Seasonal activities in Shades State Park
Hiking is one of the most popular activities at Shades State Park since there are several miles of trails winding through the park. Taking the trails can be a great way to get some spot wildlife and get some great views of the awesome natural landscape. The trails vary in length and difficulty, but most of them are pretty rugged and better suited for experienced hikers. The trails will take you all throughout the park and to several points of interest, including Kickapoo Ravine and Shawnee Canyon.
The freshwater Sugar Creek that flows through the park is the perfect fishing destination for anglers of all ages. Over 70 species of fish live in the creek, including smallmouth and largemouth bass, bluegill crappie, sunfish, and catfish, so you never know what you're going to get. Make sure you are complying with all rules and regulations, including any limits that may be in place, by obtaining a state fishing license before casting your line.
Attending Interpretive Programs
During the in-season plenty of interpretive programs are offered at Shades State Park that gives kids and adults the opportunity to explore the beauty of the park while learning about the cultural and natural history of it. These fun and engaging programs, such as the Indiana Master Naturalist Program and patch programs, are the perfect way to satisfy your adventurous nature-loving side or get children more interested in the natural world around them. It's also a great way to get out of the RV and learn more about the park.

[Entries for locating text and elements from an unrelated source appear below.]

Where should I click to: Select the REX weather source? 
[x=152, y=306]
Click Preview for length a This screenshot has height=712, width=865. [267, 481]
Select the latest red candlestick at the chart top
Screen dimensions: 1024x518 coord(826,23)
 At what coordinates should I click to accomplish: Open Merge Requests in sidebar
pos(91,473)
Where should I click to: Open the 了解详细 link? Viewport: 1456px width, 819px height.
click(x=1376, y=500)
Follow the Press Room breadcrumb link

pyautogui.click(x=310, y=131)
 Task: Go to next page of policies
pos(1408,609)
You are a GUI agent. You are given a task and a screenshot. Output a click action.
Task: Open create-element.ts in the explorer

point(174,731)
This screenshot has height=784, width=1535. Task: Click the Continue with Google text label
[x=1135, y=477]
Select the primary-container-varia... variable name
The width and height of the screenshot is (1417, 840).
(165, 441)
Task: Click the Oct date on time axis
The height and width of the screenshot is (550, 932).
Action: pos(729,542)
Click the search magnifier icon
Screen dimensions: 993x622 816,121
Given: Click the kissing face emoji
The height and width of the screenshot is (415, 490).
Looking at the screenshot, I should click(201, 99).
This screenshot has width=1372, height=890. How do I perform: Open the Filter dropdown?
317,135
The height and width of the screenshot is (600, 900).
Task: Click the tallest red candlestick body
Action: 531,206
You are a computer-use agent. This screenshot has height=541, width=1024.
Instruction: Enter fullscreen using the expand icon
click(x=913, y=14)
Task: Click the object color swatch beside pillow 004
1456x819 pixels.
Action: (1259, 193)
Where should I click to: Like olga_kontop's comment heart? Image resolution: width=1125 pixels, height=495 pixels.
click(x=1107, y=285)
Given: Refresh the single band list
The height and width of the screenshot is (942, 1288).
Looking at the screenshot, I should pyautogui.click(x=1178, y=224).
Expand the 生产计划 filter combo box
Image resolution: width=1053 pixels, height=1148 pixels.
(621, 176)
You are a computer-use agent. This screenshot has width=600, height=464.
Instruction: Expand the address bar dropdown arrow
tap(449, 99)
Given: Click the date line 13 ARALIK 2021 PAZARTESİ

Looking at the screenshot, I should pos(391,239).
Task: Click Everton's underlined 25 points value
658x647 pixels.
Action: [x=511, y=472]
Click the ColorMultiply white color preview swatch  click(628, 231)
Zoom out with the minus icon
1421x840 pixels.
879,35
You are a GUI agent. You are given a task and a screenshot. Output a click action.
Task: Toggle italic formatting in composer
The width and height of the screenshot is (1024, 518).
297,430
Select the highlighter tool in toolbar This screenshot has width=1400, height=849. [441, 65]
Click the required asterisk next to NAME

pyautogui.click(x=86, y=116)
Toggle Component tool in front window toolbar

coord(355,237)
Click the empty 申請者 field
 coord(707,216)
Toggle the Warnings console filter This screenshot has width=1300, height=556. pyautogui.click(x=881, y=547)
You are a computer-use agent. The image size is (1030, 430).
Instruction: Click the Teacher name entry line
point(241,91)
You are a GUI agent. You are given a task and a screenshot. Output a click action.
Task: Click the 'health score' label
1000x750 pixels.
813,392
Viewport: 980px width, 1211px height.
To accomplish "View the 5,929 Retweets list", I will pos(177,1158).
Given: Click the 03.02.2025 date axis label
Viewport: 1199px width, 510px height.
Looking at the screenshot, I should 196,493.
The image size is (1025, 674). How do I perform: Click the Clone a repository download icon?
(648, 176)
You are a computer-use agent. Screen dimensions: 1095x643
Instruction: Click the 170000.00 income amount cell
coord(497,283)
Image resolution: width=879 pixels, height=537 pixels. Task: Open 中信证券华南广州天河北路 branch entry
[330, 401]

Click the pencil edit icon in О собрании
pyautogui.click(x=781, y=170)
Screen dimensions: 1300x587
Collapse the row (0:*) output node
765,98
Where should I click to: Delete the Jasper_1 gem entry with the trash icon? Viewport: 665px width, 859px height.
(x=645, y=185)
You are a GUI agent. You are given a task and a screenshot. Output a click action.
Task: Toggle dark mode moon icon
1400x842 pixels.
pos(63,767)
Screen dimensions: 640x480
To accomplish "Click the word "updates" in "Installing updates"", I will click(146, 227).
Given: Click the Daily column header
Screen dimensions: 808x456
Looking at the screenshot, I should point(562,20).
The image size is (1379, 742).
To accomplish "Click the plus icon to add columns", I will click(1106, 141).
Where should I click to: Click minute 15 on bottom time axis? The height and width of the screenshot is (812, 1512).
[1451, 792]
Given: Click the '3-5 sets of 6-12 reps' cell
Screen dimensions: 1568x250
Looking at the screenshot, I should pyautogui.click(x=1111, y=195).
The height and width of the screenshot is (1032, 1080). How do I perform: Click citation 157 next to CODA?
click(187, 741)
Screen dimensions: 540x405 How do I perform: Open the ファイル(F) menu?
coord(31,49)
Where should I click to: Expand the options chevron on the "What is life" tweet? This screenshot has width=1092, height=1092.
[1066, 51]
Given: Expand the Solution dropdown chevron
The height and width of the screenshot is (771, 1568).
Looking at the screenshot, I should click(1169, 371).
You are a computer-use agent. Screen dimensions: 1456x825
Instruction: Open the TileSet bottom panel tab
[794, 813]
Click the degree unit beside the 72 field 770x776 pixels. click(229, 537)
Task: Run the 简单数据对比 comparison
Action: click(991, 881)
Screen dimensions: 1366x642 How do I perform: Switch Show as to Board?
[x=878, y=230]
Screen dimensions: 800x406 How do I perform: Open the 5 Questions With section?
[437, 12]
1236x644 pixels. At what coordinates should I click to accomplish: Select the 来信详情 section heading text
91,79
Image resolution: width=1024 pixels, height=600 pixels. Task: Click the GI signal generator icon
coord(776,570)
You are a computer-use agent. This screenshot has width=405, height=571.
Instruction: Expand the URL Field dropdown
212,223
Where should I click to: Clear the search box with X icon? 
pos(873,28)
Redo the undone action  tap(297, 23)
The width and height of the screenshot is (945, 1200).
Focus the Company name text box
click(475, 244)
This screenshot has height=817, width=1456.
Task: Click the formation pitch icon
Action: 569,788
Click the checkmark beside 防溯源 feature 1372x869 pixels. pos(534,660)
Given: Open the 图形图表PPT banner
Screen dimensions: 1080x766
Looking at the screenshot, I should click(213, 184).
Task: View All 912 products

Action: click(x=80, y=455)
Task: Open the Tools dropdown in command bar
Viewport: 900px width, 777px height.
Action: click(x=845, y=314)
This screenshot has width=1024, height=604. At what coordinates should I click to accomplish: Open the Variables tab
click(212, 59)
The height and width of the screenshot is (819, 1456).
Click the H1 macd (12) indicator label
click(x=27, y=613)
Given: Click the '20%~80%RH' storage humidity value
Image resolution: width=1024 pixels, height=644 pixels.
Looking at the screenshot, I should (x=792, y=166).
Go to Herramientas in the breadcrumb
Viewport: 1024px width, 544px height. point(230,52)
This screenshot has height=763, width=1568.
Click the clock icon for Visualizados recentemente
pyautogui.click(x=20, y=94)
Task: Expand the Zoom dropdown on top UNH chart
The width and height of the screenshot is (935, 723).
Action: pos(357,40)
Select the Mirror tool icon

The shady ravines and river that wind through the park are too dangerous to swim in, but make the perfect setting for canoeing. The Deer's Mill Covered Bridge, just outside of the southern border of the park, is the best place to set sail on Sugar Creek year round. Even in the summer months, when the sun would otherwise be scorching hot, canoeing can be a great way to spend a relaxing afternoon in the shade.
This park is overflowing with natural beauty, from scenic nature overlooks, to waterfalls cascading throughout the park, so there is plenty to see outside the rig. However, if you're willing to take a longer hike, some of the most scenic views and graceful wildlife lay in the Pine Hills Nature Preserve. The area is for hikers only and takes you through natural wonders such as Honeycomb Rock, Turkey Backbone, and the Devil's Backbone. On your journey you'll likely come across animals such as wild turkeys, coyotes, squirrels, deer, bald eagles, and several variations of warblers.
Shopping at Shades State Park is likely quite different from other shopping sprees you've been on, but there's plenty of still to gawk at and purchase in the park store. The store has some basic camping essentials that you may have forgotten to put in your RV and also tons of little trinkets and gifts to remember your visit by. However, the park store hours may vary so check the hours when you arrive and make sure you plan accordingly if you want to visit the store before you leave.